La relation économique entre le Canada et les États-Unis fait face à son plus grand défi depuis des décennies alors que le président élu Donald Trump réaffirme sa promesse électorale d’imposer des droits de douane généralisés sur les importations canadiennes. Dans une mise en garde sévère prononcée mardi, le Premier ministre Mark Carney a condamné le tarif proposé de 35 % comme étant “économiquement destructeur” et a averti qu’il nuirait aux économies des deux nations.
“Un droit de douane de 35 % sur les produits canadiens représenterait un choc économique sans précédent pour nos économies intégrées,” a déclaré Carney lors d’une conférence de presse à Ottawa. “Ce n’est pas seulement dommageable pour les entreprises et les travailleurs canadiens — cela affecterait considérablement les consommateurs américains et les industries qui dépendent de nos chaînes d’approvisionnement.”
Les commentaires du Premier ministre font suite à la publication sur les réseaux sociaux de Trump ce week-end, où il a réitéré son intention d’imposer des droits de douane sur tous les produits entrant aux États-Unis en provenance du Canada, du Mexique et de la Chine. Trump a spécifiquement ciblé le Canada pour ce qu’il a décrit comme “des décennies d’exploitation” des marchés américains.
Les analystes économiques de l’Institut C.D. Howe prévoient que de tels droits pourraient réduire les exportations canadiennes vers les États-Unis jusqu’à 20 % au cours de la première année, potentiellement éliminant plus de 400 000 emplois canadiens dans les secteurs manufacturier, agricole et des ressources. Les effets d’entraînement seraient particulièrement dévastateurs pour les communautés frontalières dont les économies sont profondément liées au commerce transfrontalier.
“Nous avons déjà vu ce scénario,” a noté Dre Elaine Thompson, économiste en chef à l’Université métropolitaine de Toronto. “Pendant la première administration Trump, ses droits de douane sur l’aluminium et l’acier ont nui aux industries des deux côtés de la frontière tout en ne parvenant pas à atteindre leurs objectifs déclarés de revitalisation de l’industrie manufacturière américaine.”

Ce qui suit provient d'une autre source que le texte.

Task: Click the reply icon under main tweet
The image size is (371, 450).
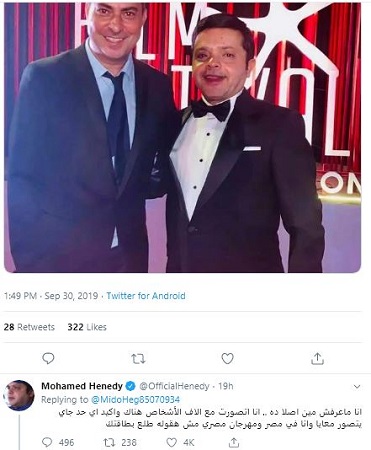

Les responsables canadiens ont déjà commencé à élaborer des plans d’urgence. La ministre des Finances Chrystia Freeland a indiqué que le Canada répondrait par des “contre-mesures proportionnelles” si Trump met en œuvre ses menaces tarifaires après son investiture en janvier. Des sources gouvernementales révèlent que des droits de douane de représailles ciblés sur des exportations américaines clés sont en préparation.
L’incertitude a déjà affecté les marchés financiers, le dollar canadien chutant à son plus bas niveau en six mois face au dollar américain. Plusieurs grands fabricants canadiens auraient suspendu leurs projets d’expansion, et les décisions d’investissement transfrontalier sont retardées jusqu’à ce qu’il y ait plus de clarté sur les relations commerciales futures.
Ce qui rend cette situation particulièrement difficile est la nature profondément intégrée de la relation économique Canada-États-Unis. Les deux pays échangent près de 2 milliards de dollars en biens et services quotidiennement, avec d’innombrables produits traversant la frontière plusieurs fois pendant leur cycle de production. Perturber cet écosystème pourrait saper la compétitivité de l’industrie manufacturière nord-américaine dans son ensemble.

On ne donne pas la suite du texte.